Historic 1968 General Offensive highlighted in Havana
The Vietnamese Embassy in Cuba and the Cuban Institute for Friendship with the Peoples (ICAP) held a ceremony in Havana on February 9th to mark 50 years since Vietnam’s General Offensive and Uprising in the spring of 1968.
At the ceremony in Havana. (Photo: VNA)
The offensive began in the early morning of January 31st, 1968 when liberation forces simultaneously launched attacks on bases of the U.S. troops and the U.S.-backed South Vietnam government in cities such as Hue, Da Nang, Quy Nhon and Saigon, and hundreds of towns from Quang Tri to Ca Mau.
The military campaign destroyed huge amounts of facilities and logistics used by the U.S. and the southern regime’s armies. People in rural areas also took this opportunity to rise up against the U.S.-backed administration.
The offensive marked a strategic turning point for the resistance war against the U.S. and its allies. It caused the U.S. a ‘sudden shock’, disrupted their strategic plan, shook the White House, the Pentagon and all of the U.S., and forced then U.S. President Johnson to deescalate the war and agree to sign the historic Paris Peace Accord. The victory also helped lead to the liberation of southern Vietnam and the national reunification in 1975.
Vietnamese Ambassador to Cuba Nguyen Trung Thanh speaks at the ceremony in Havana on February 9th. (Photo: VNA)

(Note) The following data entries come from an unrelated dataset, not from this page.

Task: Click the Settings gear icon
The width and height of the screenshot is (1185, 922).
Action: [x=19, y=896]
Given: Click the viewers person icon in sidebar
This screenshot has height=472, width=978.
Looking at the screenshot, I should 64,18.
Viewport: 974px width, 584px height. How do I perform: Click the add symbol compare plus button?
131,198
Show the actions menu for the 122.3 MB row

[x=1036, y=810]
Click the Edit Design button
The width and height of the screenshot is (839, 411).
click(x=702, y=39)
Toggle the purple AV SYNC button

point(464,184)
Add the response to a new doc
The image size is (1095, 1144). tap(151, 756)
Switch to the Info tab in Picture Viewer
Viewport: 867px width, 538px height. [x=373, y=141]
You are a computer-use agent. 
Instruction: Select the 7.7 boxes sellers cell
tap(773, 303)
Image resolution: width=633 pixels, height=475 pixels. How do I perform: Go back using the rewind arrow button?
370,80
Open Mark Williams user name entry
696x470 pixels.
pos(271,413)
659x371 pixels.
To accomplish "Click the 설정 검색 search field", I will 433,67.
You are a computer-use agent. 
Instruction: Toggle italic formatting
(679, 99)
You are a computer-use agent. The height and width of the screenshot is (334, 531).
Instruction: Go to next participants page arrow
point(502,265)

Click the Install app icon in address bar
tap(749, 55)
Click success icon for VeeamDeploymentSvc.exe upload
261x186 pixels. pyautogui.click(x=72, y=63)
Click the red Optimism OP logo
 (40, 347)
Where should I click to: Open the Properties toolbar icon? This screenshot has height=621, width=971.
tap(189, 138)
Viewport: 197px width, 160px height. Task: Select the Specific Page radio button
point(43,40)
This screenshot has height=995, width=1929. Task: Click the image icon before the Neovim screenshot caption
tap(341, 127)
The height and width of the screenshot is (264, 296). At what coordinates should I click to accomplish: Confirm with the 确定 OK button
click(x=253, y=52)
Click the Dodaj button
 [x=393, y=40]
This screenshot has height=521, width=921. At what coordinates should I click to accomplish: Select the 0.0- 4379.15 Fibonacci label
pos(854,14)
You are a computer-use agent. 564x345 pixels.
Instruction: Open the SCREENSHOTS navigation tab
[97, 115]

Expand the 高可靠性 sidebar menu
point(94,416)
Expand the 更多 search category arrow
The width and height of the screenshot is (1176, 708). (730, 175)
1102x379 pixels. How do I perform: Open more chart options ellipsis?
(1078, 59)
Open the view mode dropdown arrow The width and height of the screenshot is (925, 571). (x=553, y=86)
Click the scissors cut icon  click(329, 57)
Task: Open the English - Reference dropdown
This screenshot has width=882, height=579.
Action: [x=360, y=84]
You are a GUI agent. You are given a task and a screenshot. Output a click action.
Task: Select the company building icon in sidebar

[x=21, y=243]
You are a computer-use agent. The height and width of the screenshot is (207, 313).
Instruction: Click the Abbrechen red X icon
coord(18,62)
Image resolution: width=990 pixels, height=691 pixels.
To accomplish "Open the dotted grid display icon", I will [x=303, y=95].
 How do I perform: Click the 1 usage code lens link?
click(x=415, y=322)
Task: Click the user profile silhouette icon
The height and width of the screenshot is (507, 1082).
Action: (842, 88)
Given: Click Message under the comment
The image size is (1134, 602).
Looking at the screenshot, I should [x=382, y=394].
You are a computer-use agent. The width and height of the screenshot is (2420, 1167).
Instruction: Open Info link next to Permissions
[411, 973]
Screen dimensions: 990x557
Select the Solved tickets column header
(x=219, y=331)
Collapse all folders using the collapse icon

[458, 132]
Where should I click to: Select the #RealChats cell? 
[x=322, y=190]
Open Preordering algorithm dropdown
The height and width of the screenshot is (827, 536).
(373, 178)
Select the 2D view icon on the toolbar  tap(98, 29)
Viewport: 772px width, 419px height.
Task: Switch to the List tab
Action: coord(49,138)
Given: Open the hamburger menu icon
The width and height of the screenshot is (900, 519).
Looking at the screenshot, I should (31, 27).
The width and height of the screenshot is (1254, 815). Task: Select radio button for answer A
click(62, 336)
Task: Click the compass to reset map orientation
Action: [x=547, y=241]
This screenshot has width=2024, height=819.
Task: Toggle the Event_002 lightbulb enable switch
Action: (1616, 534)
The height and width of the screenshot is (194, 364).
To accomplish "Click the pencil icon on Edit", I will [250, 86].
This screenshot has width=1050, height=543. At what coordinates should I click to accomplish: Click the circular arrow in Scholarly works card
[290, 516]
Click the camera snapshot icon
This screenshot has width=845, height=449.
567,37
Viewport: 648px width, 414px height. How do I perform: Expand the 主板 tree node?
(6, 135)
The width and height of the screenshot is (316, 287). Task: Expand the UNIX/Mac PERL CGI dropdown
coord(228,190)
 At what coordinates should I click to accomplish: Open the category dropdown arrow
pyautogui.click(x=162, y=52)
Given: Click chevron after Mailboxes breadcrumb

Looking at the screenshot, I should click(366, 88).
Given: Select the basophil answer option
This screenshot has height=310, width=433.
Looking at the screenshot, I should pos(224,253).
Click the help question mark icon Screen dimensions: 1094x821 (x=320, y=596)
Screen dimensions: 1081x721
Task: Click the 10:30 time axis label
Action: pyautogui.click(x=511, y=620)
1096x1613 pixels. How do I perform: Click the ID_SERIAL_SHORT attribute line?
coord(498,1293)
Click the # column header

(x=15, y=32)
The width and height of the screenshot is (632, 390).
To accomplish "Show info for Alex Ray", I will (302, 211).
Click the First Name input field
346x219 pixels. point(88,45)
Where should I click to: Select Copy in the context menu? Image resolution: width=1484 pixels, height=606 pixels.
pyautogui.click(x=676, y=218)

Addressing hundreds of participants in the Havana ceremony, Vietnamese Ambassador Nguyen Trung Thanh noted the valuable lessons of the offensive. He said the campaign highlighted Vietnamese people’s aspiration for independence and freedom, the creativity in making guidelines and directing the revolutionary struggle, the strength of the great national unity bloc, the resolve to fight and win, the daring to confront the world’s strongest war machine, and the pure international solidarity.
He stressed that the 50th anniversary of the General Offensive and Uprising coincides with the time Vietnam has attained a number of major reform achievements. The country is facing new development opportunities as well as difficulties and challenges. The Vietnamese people are now even more aware of the importance of the leadership of the Communist Party of Vietnam and the resolve to fight and win in the struggle for national liberation and in peace and national development and protection.
The diplomat also underscored the precious contribution by global friends, including Cuba. The Latin American nation was one of the first countries to recognise the National Front for the Liberation of the South of Vietnam, open an embassy in the liberated region, and assign an ambassador to the Provisional Revolutionary Government of the then Republic of South Vietnam.
Notably, then Cuban President Fidel Castro was the only foreign leader to cross the 17th parallel north to visit the liberated region in southern Vietnam in September 1973 during the wartime, Thanh added.
ICAP President Fernando Gonzalez Llort said the 1968 General Offensive and Uprising marked a turning point and resounded around the world, adding that lessons from history will be helpful for building the future.
'The depth and breadth of the offensive,' he stressed, 'put world public opinion against the war and our Vietnamese brothers demonstrated their greatness on the battlefield.'
At the ceremony, Dr. Ruvisley Gonzalez from the Cuban institute for international policy studies reviewed the key developments of the offensive, along with global reactions then. Meanwhile, veteran journalist Marta Rojas , Vice President of the Cuba-Vietnam Friendship Association, recounted her memories of the southern battlefield of Vietnam and the war against the U.S. of Vietnamese people./.